The Lyman Allyn Art Museum is pleased to announce an exhibition of paintings and sculpture by Australian born contemporary artist Judy Cotton. In an environment impacted by global warming, Cotton creates artwork with a focus on water, glaciers, melting ice, and insect life, offering a meditation on the natural world and the forces that threaten its balance.
Judy Cotton was born in Australia in 1941 and has lived and worked in the United States since 1971. In 2008 she began living full time in Lyme, Connecticut beside the Connecticut River. The constant presence of this body of water—fast moving through most of the year, frozen solid in winter—has influenced and informed her work in different contexts and media. In Cotton’s words, “I live beside water and am reminded daily by its constantly moving and mysterious presence that we must care for this precious element before it is irretrievably exhausted.”
Hidden Water: Paintings and Sculpture by Judy Cotton is a multi-media exhibition presenting art that speaks to the artist’s ecological concerns.
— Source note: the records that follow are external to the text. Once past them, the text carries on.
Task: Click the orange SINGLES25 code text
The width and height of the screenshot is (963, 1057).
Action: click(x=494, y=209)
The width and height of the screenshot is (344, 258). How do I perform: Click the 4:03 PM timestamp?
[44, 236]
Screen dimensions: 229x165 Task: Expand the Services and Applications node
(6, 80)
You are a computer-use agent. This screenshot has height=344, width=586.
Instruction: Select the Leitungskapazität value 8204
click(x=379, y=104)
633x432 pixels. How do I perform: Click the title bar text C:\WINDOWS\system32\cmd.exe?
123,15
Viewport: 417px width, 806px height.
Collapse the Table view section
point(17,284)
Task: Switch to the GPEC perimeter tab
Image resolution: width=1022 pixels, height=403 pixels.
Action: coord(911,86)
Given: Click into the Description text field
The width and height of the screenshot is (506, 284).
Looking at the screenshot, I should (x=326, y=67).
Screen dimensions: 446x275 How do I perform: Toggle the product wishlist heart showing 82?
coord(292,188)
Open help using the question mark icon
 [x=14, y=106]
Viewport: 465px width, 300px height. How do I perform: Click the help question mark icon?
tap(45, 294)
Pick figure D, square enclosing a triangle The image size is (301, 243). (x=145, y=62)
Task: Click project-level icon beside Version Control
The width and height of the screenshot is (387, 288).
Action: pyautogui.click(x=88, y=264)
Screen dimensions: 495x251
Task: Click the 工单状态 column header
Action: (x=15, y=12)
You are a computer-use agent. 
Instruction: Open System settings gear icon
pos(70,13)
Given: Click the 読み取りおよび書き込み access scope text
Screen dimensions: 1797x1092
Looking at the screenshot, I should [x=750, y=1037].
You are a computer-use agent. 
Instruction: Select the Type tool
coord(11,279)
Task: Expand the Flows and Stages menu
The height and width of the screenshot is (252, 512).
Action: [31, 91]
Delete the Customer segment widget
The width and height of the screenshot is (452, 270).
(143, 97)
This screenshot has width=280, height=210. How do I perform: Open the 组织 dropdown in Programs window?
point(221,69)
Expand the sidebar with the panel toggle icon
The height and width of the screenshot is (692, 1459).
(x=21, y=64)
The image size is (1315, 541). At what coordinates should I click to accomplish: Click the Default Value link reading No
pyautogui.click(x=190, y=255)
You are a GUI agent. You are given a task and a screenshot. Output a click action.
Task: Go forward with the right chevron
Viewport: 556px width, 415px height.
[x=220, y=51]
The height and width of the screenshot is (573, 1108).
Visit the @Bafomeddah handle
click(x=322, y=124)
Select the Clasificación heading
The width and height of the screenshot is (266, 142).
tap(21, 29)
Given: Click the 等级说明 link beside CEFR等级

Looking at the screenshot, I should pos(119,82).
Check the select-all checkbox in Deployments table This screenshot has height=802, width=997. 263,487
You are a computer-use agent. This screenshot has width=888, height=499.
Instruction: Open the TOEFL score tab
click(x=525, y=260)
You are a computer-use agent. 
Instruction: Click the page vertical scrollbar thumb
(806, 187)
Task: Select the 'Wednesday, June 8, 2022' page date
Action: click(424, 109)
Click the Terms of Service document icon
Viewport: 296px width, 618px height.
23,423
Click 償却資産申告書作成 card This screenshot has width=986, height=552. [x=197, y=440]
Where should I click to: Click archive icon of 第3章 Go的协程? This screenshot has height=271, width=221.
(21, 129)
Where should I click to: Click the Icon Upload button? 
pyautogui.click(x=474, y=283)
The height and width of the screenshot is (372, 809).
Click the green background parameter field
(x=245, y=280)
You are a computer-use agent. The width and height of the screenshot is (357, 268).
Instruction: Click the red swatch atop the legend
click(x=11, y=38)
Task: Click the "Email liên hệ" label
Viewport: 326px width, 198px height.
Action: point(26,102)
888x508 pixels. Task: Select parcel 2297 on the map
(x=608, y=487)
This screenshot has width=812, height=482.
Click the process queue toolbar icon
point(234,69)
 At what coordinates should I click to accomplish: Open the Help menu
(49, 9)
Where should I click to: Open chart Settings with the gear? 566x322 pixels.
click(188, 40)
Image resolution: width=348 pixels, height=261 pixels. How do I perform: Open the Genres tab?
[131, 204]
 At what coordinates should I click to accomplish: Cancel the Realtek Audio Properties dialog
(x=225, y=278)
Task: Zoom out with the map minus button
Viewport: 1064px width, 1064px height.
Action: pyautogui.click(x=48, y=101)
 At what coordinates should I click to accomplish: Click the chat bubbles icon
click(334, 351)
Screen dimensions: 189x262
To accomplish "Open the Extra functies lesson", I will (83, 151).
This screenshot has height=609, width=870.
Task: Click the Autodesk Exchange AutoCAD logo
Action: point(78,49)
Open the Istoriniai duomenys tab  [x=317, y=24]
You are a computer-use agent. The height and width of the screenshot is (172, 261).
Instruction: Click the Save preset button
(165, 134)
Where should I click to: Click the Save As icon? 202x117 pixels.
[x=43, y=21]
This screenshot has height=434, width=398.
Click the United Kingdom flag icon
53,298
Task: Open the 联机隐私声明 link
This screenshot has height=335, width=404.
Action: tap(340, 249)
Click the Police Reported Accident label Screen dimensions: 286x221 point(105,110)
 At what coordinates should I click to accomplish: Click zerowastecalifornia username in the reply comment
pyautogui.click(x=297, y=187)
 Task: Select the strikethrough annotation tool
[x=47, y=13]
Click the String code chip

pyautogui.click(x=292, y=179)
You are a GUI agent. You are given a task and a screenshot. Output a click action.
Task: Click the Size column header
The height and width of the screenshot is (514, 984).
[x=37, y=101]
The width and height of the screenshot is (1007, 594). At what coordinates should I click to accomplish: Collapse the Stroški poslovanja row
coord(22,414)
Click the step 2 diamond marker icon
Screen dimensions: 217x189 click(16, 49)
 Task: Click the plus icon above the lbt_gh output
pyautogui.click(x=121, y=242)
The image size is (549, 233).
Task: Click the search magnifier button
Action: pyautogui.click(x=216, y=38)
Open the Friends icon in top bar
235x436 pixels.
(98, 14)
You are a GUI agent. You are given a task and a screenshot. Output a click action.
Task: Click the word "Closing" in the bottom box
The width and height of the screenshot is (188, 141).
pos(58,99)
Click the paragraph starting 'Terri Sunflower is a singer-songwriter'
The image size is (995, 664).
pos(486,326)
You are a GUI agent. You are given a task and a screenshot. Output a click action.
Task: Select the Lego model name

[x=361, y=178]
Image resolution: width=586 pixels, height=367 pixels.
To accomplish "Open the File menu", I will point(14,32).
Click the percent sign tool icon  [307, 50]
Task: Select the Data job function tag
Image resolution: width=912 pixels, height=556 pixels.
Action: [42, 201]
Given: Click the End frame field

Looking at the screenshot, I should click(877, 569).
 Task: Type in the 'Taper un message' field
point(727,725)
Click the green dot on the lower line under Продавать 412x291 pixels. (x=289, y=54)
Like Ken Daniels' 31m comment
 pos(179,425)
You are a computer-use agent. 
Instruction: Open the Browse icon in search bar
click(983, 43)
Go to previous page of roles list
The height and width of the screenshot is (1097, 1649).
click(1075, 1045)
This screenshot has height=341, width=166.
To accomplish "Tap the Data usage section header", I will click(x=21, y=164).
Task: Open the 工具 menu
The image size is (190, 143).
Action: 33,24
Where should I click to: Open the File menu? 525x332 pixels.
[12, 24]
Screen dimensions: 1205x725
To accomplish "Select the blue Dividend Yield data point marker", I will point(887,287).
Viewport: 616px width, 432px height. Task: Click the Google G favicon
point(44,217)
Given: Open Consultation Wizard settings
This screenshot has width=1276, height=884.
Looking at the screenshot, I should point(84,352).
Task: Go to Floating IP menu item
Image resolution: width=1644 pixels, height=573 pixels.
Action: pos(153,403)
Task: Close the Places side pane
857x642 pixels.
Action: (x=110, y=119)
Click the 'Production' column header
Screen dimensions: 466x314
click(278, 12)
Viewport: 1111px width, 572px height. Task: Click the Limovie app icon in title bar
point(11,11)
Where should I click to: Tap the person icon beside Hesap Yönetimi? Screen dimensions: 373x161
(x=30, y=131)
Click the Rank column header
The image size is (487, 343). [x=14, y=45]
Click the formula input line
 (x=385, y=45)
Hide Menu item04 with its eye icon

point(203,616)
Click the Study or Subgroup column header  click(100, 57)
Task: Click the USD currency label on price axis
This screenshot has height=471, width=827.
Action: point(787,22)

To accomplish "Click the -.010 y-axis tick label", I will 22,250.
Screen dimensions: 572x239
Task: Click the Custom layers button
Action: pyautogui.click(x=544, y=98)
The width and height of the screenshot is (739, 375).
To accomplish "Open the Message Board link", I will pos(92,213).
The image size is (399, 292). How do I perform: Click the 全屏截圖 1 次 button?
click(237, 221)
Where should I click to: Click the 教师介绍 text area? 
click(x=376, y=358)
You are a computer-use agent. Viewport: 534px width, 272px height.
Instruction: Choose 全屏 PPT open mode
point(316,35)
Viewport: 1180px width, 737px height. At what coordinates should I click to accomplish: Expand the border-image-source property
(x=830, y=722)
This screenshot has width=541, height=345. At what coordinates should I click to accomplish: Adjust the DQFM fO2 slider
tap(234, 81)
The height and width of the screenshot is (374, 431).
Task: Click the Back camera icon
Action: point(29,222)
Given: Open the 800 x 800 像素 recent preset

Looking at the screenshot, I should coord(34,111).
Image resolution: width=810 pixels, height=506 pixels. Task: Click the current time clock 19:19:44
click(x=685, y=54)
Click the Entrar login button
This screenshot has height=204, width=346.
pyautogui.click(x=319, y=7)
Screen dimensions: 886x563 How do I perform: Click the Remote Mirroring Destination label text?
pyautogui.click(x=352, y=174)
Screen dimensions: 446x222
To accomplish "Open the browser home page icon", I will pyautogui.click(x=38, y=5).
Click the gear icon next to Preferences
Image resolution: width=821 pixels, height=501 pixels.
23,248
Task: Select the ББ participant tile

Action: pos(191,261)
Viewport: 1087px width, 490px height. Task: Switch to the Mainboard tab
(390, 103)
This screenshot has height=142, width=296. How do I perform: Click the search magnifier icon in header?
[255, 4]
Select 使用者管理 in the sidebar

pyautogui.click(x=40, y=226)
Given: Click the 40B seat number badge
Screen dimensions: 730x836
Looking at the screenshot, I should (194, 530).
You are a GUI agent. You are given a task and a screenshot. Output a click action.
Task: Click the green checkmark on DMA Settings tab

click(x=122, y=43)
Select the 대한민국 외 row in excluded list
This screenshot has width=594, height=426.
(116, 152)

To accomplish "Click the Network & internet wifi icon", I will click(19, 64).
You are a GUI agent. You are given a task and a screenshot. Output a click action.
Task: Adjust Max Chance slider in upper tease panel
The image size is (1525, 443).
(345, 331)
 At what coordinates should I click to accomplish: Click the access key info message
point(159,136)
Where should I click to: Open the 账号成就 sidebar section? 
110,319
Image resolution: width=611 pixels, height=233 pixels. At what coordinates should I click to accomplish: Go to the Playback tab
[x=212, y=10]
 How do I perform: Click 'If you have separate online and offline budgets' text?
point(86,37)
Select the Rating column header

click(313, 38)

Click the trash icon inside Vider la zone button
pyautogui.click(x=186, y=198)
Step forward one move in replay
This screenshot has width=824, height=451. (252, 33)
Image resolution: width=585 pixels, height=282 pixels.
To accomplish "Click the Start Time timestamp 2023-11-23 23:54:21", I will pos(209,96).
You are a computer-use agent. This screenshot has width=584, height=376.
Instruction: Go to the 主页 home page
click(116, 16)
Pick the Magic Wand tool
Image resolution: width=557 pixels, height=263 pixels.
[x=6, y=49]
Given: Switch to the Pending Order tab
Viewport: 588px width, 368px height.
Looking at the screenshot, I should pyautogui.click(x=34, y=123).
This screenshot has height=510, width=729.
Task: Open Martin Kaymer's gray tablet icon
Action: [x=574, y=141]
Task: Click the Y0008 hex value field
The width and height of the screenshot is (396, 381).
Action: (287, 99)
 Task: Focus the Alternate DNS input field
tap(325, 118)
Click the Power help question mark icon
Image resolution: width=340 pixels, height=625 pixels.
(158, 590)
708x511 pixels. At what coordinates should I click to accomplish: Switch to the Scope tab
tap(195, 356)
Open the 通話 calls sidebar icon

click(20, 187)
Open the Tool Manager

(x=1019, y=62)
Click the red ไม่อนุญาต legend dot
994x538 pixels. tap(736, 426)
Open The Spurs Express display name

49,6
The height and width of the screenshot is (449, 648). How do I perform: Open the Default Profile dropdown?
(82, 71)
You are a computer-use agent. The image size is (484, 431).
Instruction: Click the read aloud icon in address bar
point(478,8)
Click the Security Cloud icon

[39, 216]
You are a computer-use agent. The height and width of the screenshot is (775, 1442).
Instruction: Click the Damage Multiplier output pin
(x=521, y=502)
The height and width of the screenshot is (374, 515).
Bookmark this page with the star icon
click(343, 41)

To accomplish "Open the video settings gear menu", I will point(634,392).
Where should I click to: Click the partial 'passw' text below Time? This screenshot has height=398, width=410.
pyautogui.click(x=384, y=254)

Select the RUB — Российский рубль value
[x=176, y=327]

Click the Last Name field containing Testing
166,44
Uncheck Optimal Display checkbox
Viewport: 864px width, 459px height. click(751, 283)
Art critic Sebastian Smee has described Cotton as “a passionate observer of the natural world, both in the wilds of America and in her native Australia... Cotton has long been drawn to the lives and movement of animals, plants, fires, floods, rivers, and skies—to life in flux.” Over 30 of Cotton’s paintings and scores of small sculptures will be displayed in the Lyman Allyn’s second floor galleries, with one room imagined as a cabinet of curiosities containing sculpted nests, insects and other natural and artificial “specimens.” Through the creation of resin casts of an array of animals she has found in nature, Cotton addresses ecological degradation and species loss as well as an understanding of life, sociality, and resilience of all forms.